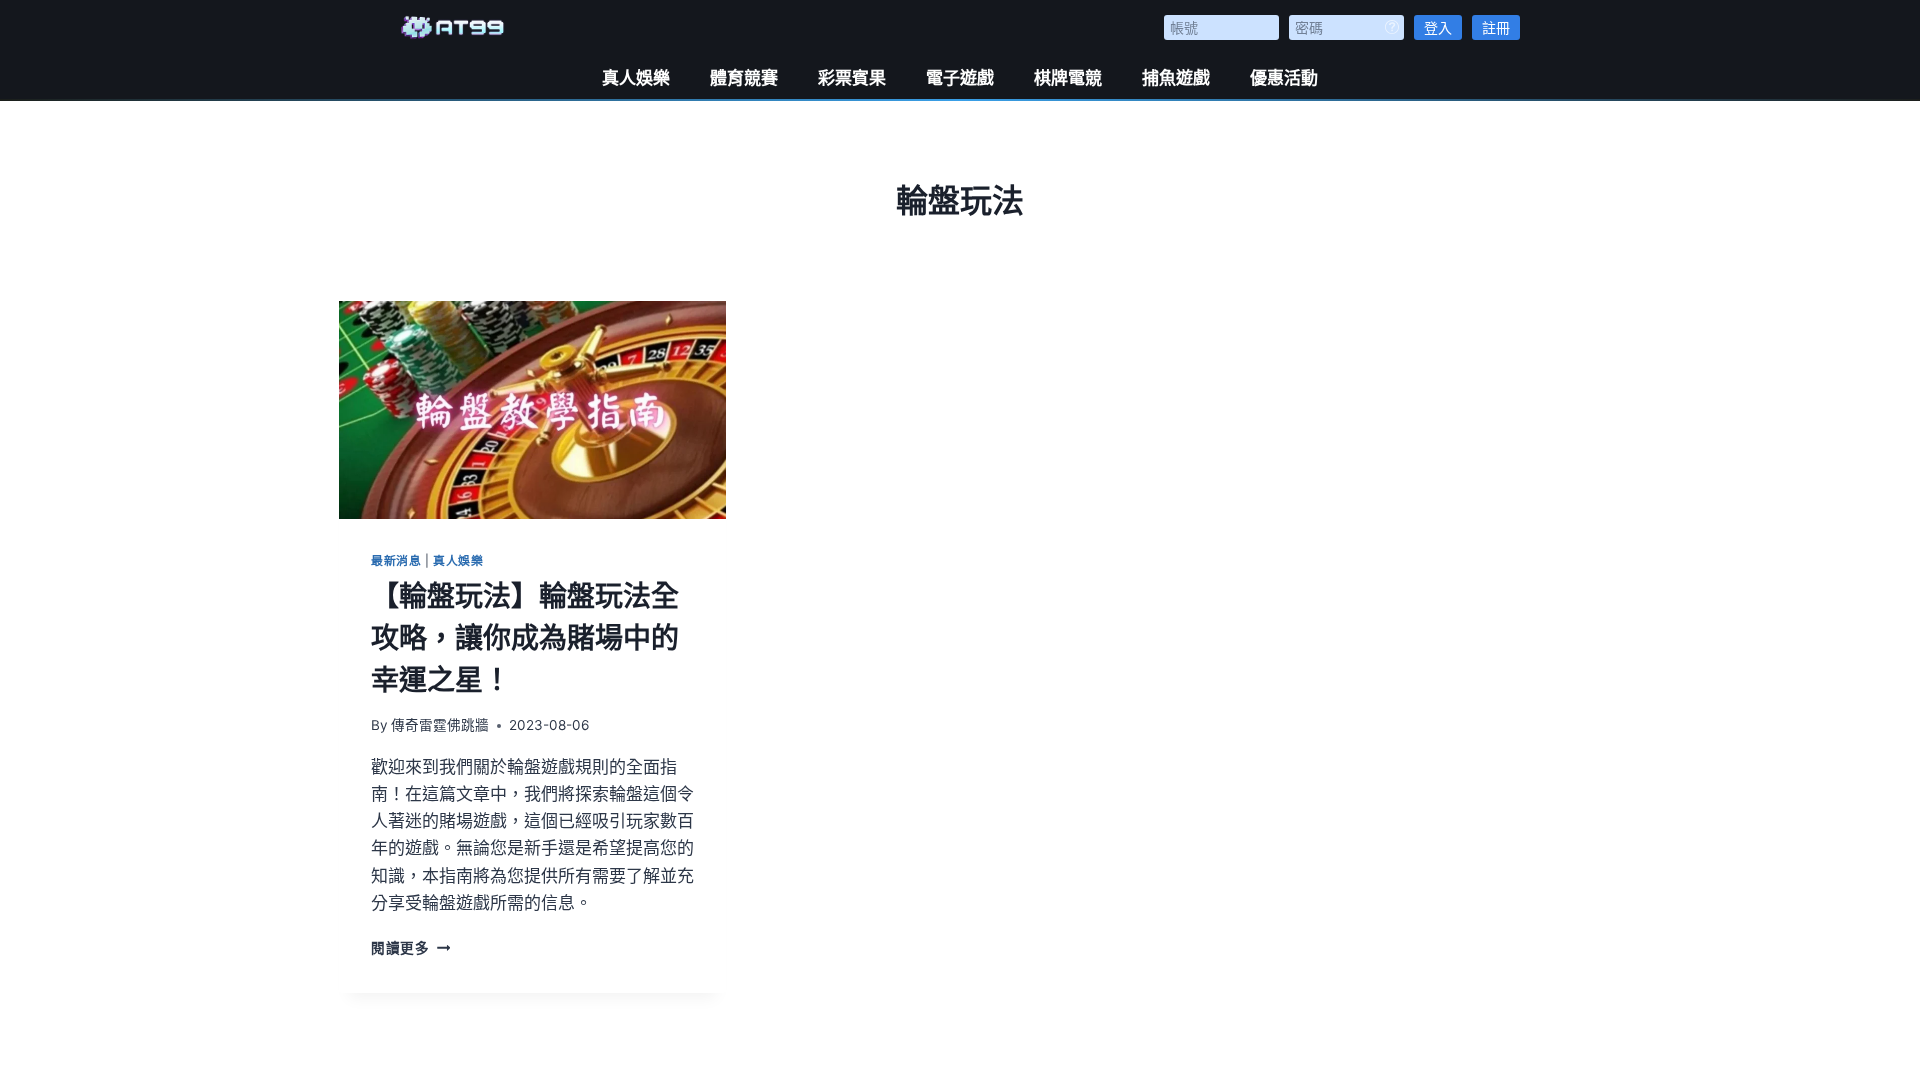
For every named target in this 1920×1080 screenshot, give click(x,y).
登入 (1438, 27)
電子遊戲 (960, 78)
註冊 (1496, 27)
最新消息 (396, 560)
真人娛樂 (636, 78)
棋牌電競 (1068, 78)
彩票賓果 (852, 78)
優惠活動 (1284, 78)
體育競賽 (744, 78)
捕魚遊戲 (1176, 78)
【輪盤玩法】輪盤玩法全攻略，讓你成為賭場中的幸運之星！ (525, 638)
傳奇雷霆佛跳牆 (440, 725)
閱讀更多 (410, 948)
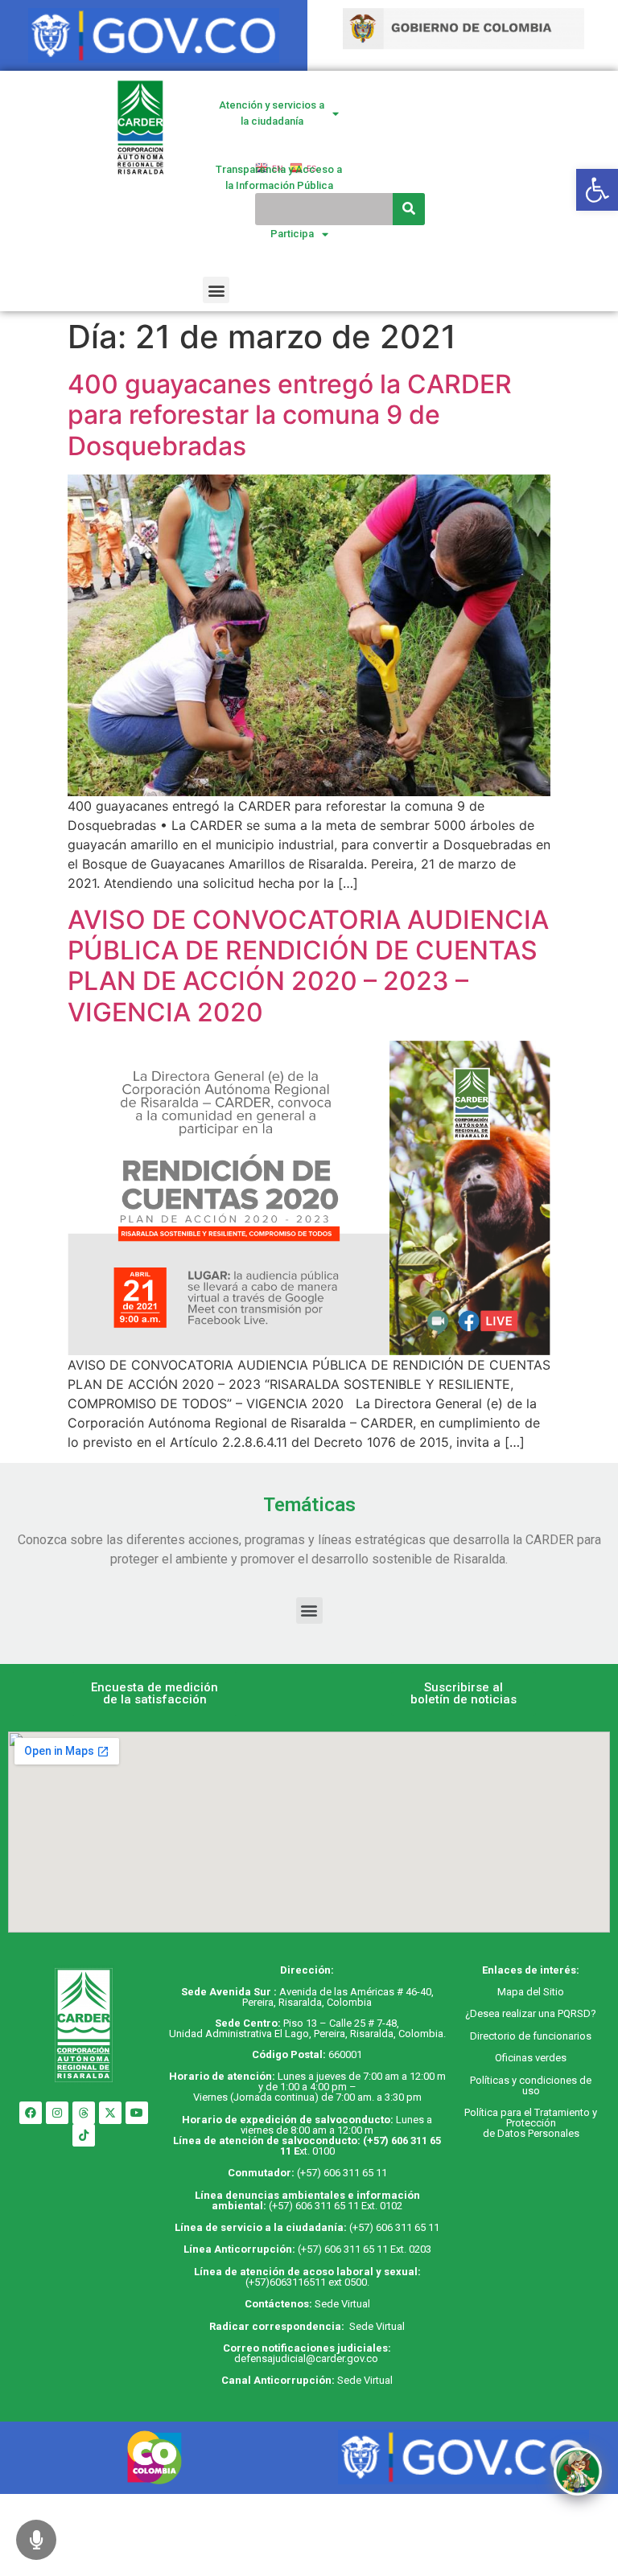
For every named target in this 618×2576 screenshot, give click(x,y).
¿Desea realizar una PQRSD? (530, 2013)
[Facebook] (30, 2112)
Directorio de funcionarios (530, 2036)
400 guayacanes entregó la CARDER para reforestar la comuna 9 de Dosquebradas (290, 415)
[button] (216, 290)
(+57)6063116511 (285, 2282)
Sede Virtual (342, 2304)
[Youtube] (137, 2112)
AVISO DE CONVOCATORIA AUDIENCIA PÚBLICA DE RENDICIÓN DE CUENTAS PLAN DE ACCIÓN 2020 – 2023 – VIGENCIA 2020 (308, 966)
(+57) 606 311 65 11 (342, 2173)
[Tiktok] (83, 2135)
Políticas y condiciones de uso (530, 2085)
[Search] (409, 209)
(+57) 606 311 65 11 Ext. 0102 (335, 2206)
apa (515, 1992)
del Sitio (544, 1992)
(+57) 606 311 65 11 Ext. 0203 (364, 2249)
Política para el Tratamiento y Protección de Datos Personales (530, 2122)
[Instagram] (57, 2112)
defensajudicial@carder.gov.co (307, 2358)
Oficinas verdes (530, 2058)
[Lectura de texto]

··········

### [What you need to do]
Above are records with pictures; repeat the records exactly and leave the pictures out.

### [Answer]
For every named target in this 1920×1080 screenshot, give click(x,y).
登入 (1438, 27)
電子遊戲 (960, 78)
註冊 (1496, 27)
最新消息 (396, 560)
真人娛樂 (636, 78)
棋牌電競 (1068, 78)
彩票賓果 (852, 78)
優惠活動 (1284, 78)
體育競賽 (744, 78)
捕魚遊戲 (1176, 78)
【輪盤玩法】輪盤玩法全攻略，讓你成為賭場中的幸運之星！ (525, 638)
傳奇雷霆佛跳牆 (440, 725)
閱讀更多 (410, 948)
For every named target in this 618×2576 screenshot, give click(x,y).
¿Desea realizar una PQRSD? (530, 2013)
[Facebook] (30, 2112)
Directorio de funcionarios (530, 2036)
400 guayacanes entregó la CARDER para reforestar la comuna 9 de Dosquebradas (290, 415)
[button] (216, 290)
(+57)6063116511 (285, 2282)
Sede Virtual (342, 2304)
[Youtube] (137, 2112)
AVISO DE CONVOCATORIA AUDIENCIA PÚBLICA DE RENDICIÓN DE CUENTAS PLAN DE ACCIÓN 2020 – 2023 – VIGENCIA 2020 (308, 966)
(+57) 606 311 65 11 (342, 2173)
[Tiktok] (83, 2135)
Políticas y condiciones de uso (530, 2085)
[Search] (409, 209)
(+57) 606 311 65 11 Ext. 0102 (335, 2206)
apa (515, 1992)
del Sitio (544, 1992)
(+57) 606 311 65 11 Ext. 0203 (364, 2249)
Política para el Tratamiento y Protección de Datos Personales (530, 2122)
[Instagram] (57, 2112)
defensajudicial@carder.gov.co (307, 2358)
Oficinas verdes (530, 2058)
[Lectura de texto]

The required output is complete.